**PROBLEM DESCRIPTION**
In the entries that follow, find the line containing "You are a computer-use"; from there, copy every line exactly through the line containing "Instruction: Open the Mexico area link".

──────── LISTED ENTRIES

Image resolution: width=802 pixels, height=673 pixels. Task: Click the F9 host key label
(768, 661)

────────────────
──────── LISTED ENTRIES

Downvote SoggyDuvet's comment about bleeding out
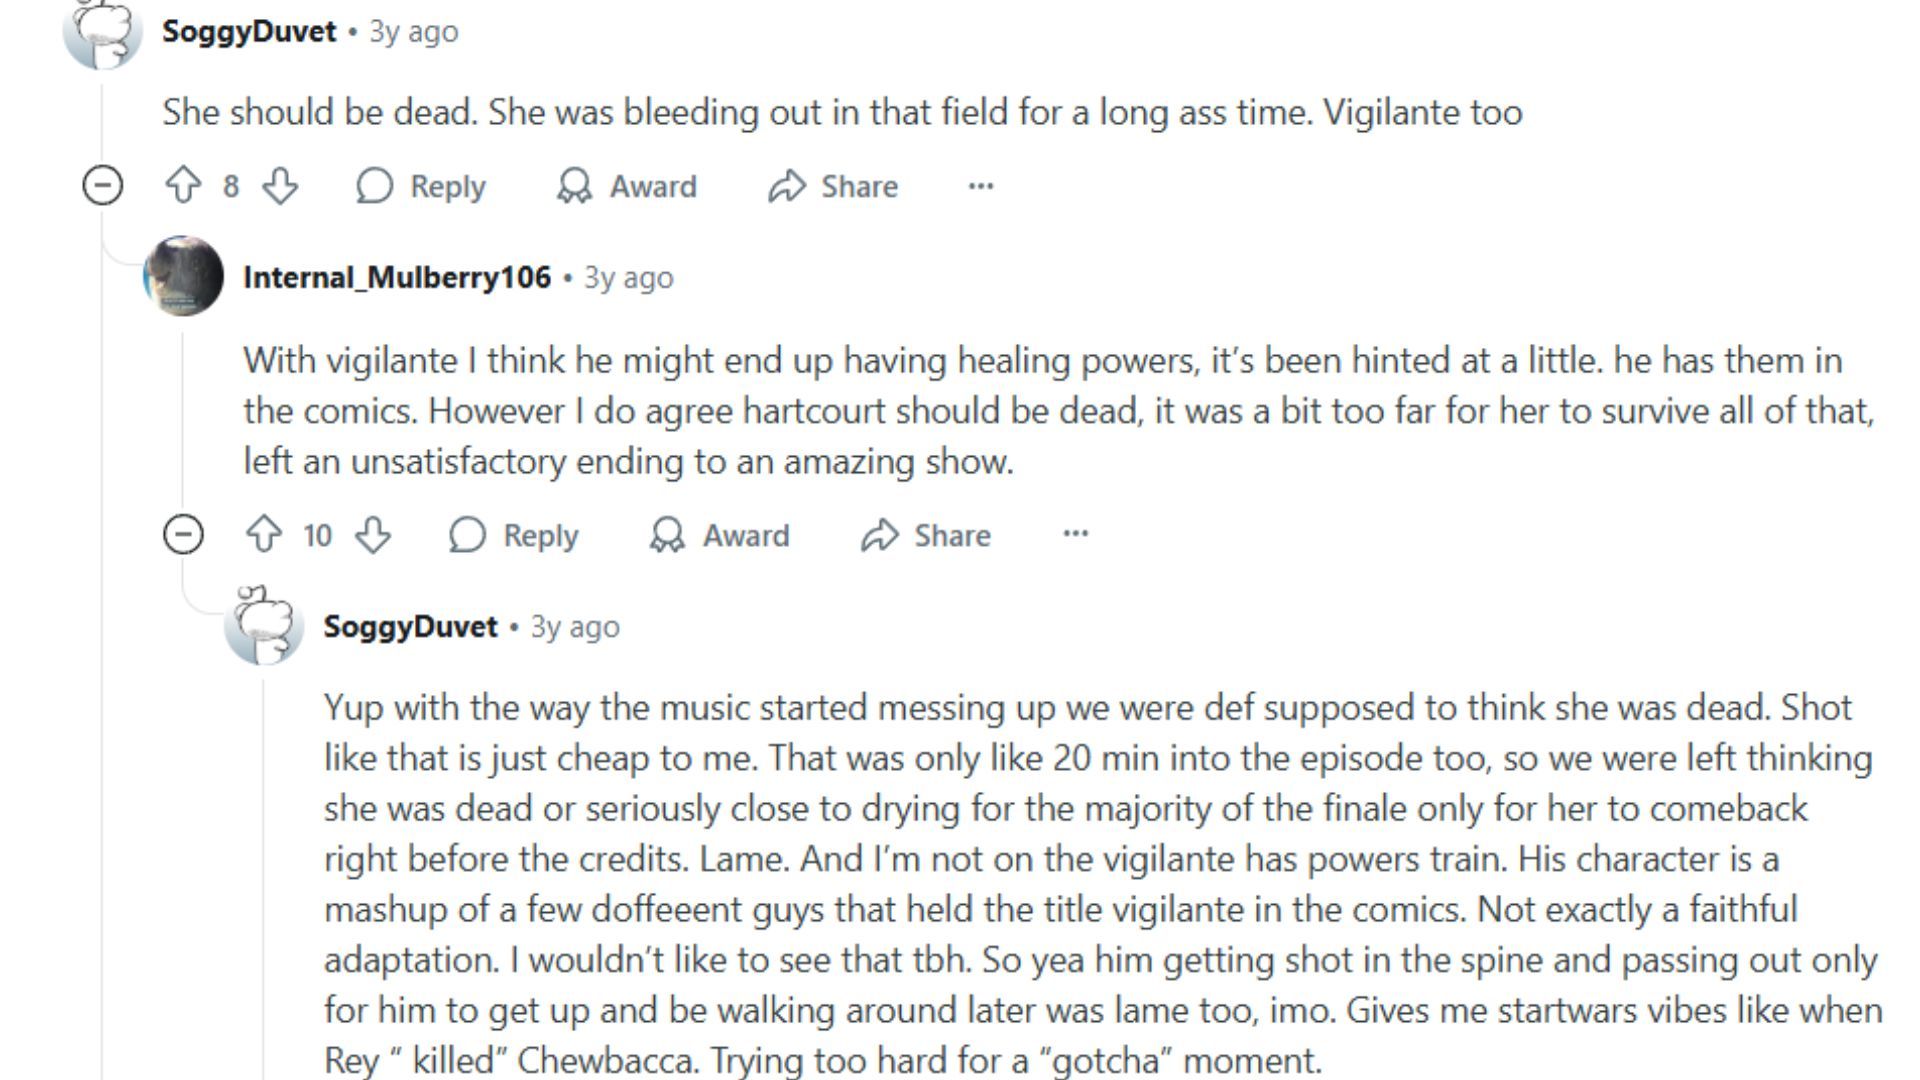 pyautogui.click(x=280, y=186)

────────────────
──────── LISTED ENTRIES

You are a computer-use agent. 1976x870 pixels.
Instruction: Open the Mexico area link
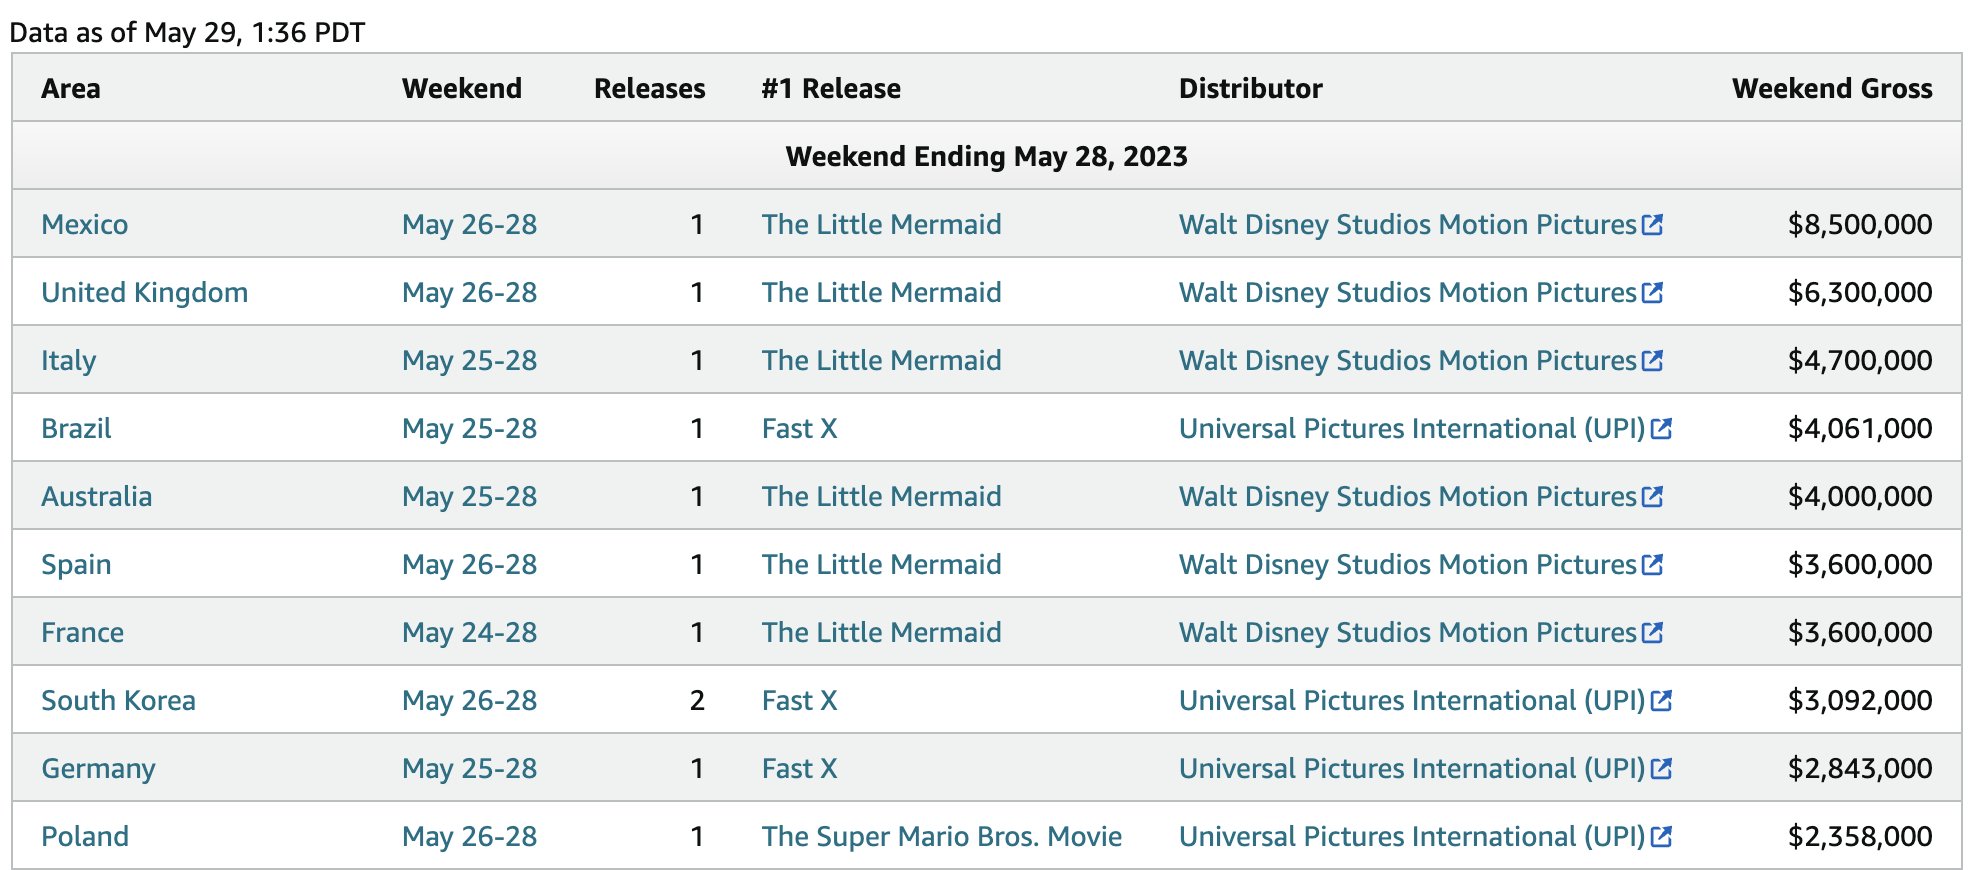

────────────────

**WRITTEN SOLUTION**
You are a computer-use agent. 1976x870 pixels.
Instruction: Open the Mexico area link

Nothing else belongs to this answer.